The agroecological reasons to oppose the use of conventional farming techniques are not only agronomic, but because, after the world wars, had surplus chemicals and could not absorb other activities, causing problems of desertification, particularly severe in tropical climates when applied techniques developed for temperate climates, as seen in countries that implemented the "green revolution", nor the genetic manipulation applied in agriculture responds to the needs of farmers, but from the viewpoint of agroecological, the strategy of certain large companies to consolidate their position.
Considering the social point of view, that the farmer's work is well regarded socially is also the aim of organic agriculture, and that its production is paid as they should. Another important goal, but probably not the main one, is to provide consumers with safe and nutritious food in sufficient quantity. It is noteworthy that at this point the concept of "nutritious" and "insurance" that guarantees the consumer goes beyond what is formally accepted by the authorities: it is considered harmful content of any pesticide residues in food, although below the maximum residue limits allowed in general on the rules.

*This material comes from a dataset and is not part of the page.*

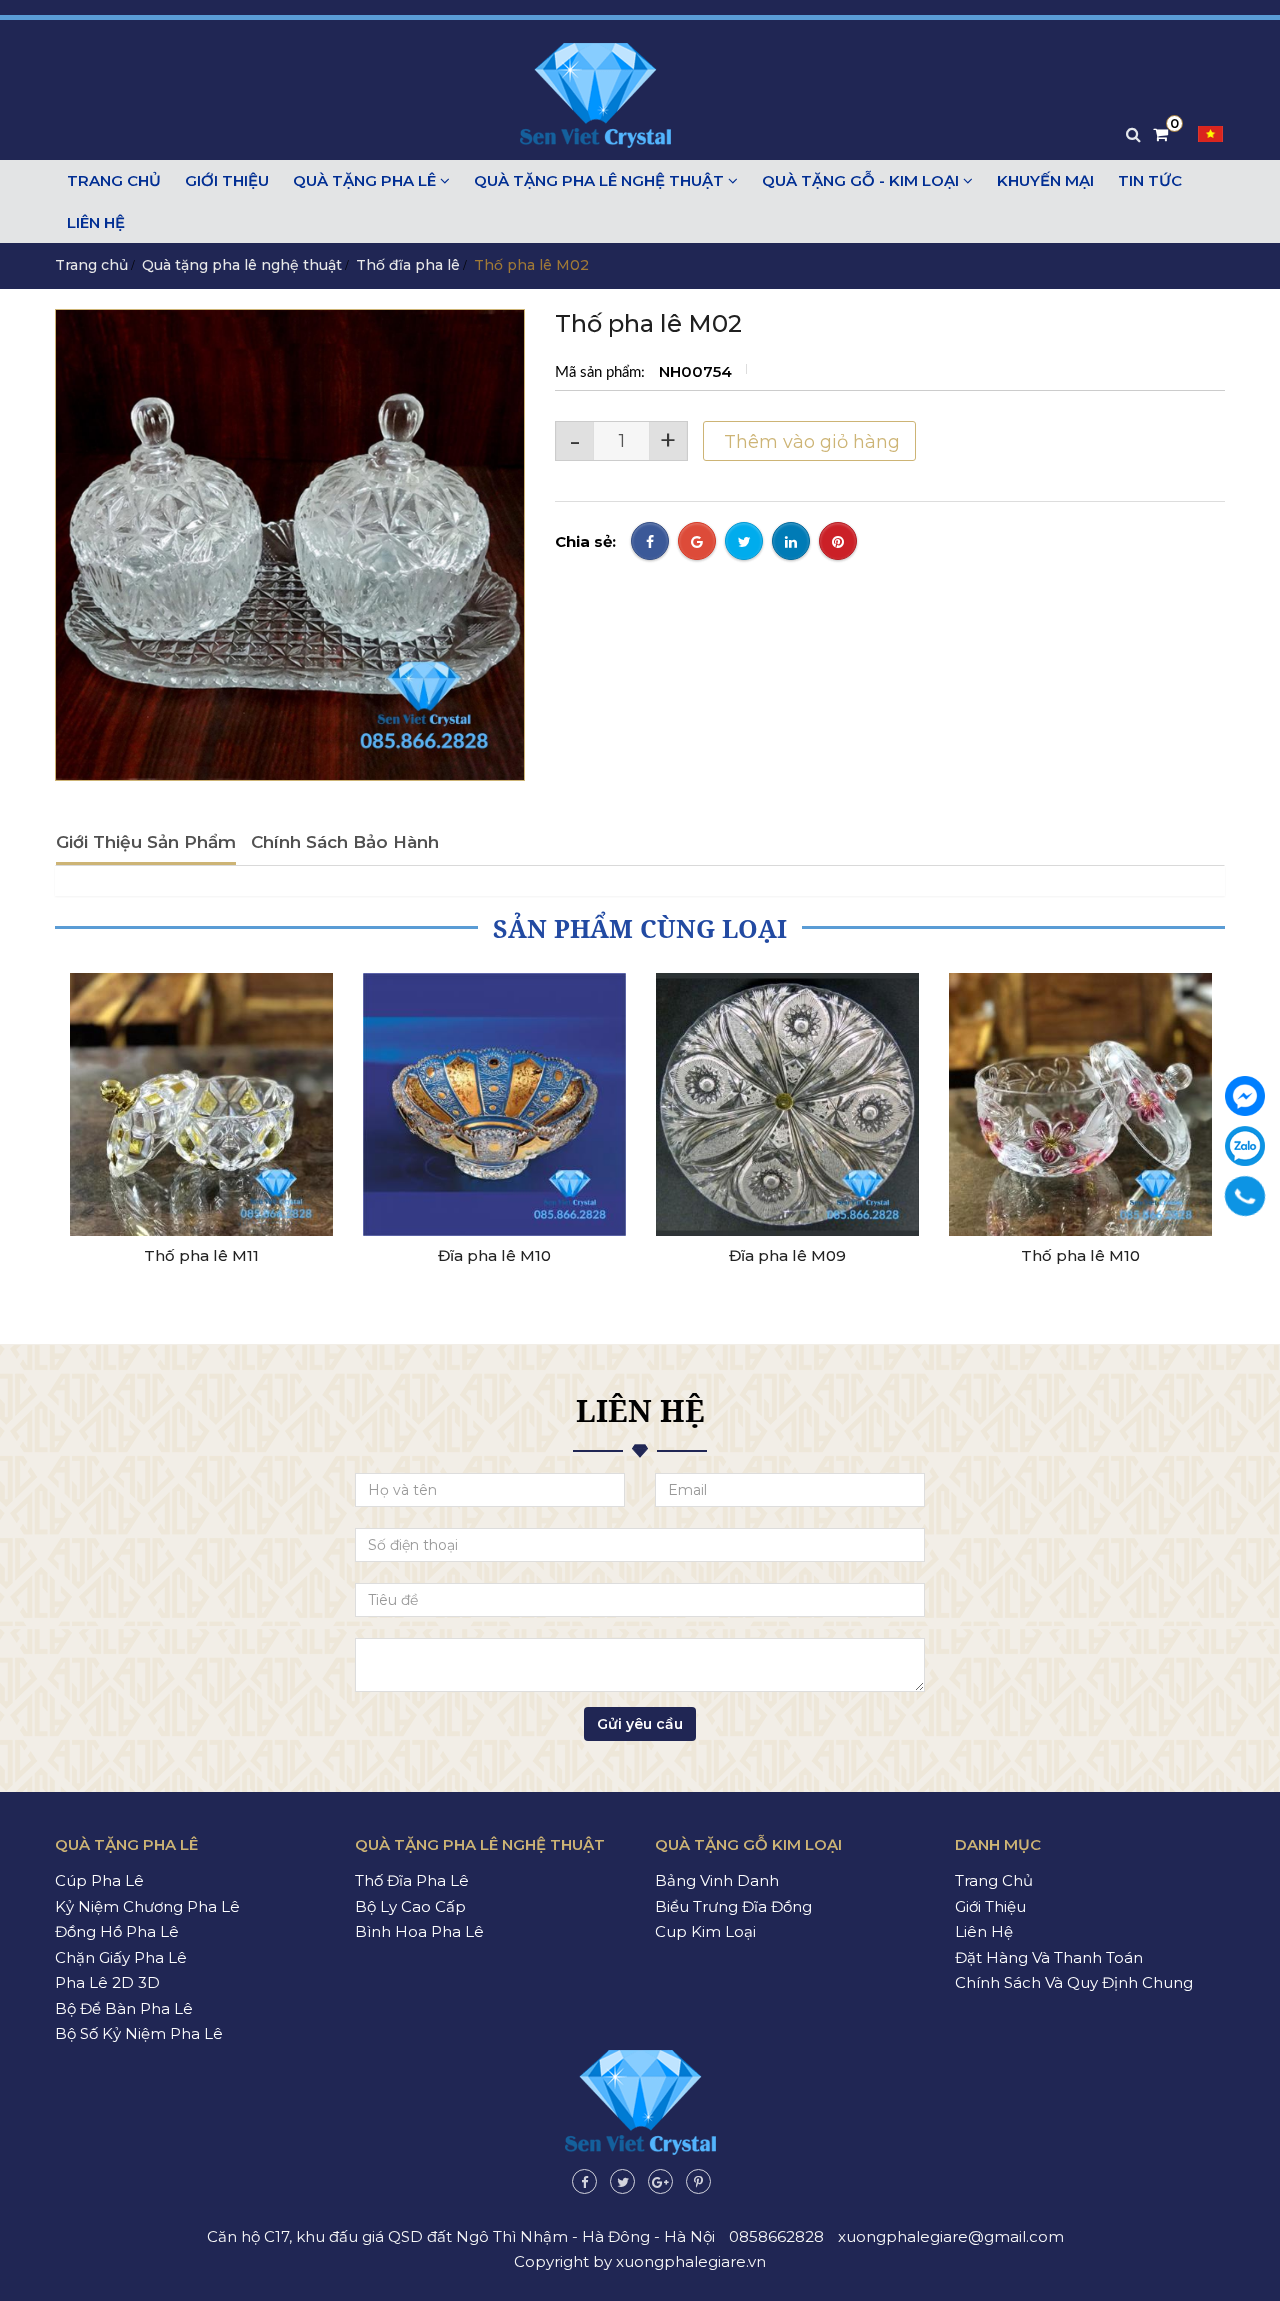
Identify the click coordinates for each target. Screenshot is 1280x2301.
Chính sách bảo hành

The aims of organic agriculture have been defined in its manual by IFOAM (International Federation of Organic Agriculture Movements), which is the non-governmental organization that brings together farmers' associations, research centers and agencies that control dealing with organic farming, are the following, and outline what is meant by sustainability in agriculture:
- Producing food of high nutritional quality in sufficient quantity
- Encouraging and enhancing biological cycles within the agricultural system, involving microorganisms, soil flora and fauna, plants and animals
- Maintaining and increasing long-term soil fertility
- Utilizing to the extent possible, renewable resources in locally organized agricultural systems
- Minimizing all forms of pollution caused by agricultural practices
- Maintaining the genetic diversity of the agricultural system and its environment
- Allowing farmers carrying a life consistent with recognized human rights, meeting their needs, securing an adequate income, receiving satisfaction from their work and having a healthy natural environment
- Taking into account the social and ecological system of agriculture.